The Delhi Bench National Company Law Tribunal (NCLT) ruled that time exclusion from CIRP helps in reviving the debtor company’s operations, such exclusion should be allowed.
The caller said the 90-day CIRP exclusion from the CD would save the company from “winding up.” It was also pointed out by the ld. The lawyer that there was a “potential resolution seeker” who submitted his “resolution plan” and that there is a likelihood of relaunch of the CD. Due to the widespread pandemic, there has not been much progress in detaching ED assets in court.
The CoC has also considered the re-issuance of the “Expression of Interest” (EOI) and therefore it is necessary to exclude this period. Ld’s lawyer also pointed out that the Appellant was pursuing legal proceedings to obtain the lifting of the seizure of the sole ownership of the CD before various judicial bodies in order to obtain the release of the property as soon as possible and also cited the judgment of Hon’ble Apex Court in the case of “Creditors’ Committee of Essar Steel India Limited v Satish Kumar Gupta” in which it held that “the arbitration authority or the appellate authority has the discretion to extend the duration of the CIRP period even beyond 330 days in certain exceptional cases”. This is an exceptional case, as revealed by the conclusions of counsel for the Appellant. Undoubtedly, CBI and ED have attached sole ownership of the CD and the matter is in arbitration.

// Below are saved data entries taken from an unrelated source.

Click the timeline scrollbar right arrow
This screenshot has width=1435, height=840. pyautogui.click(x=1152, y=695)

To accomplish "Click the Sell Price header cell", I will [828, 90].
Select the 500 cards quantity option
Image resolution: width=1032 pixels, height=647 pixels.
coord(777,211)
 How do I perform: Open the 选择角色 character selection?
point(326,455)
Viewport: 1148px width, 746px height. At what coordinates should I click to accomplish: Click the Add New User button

Judicial Member Coram, Judge M.Venugopal and Technical Member, Dr. Ashok Kumar Mishra argued that the 90 day grant helps the corporate debtor to revive, then the basic purpose of the I&B Code, 2016 will be achieved. Liquidation is the last resort. Accordingly, this “tribunal” is of the subjective view that no prejudice will be caused by allowing this appeal to prevent an aberration of justice and further a substantial cause of justice.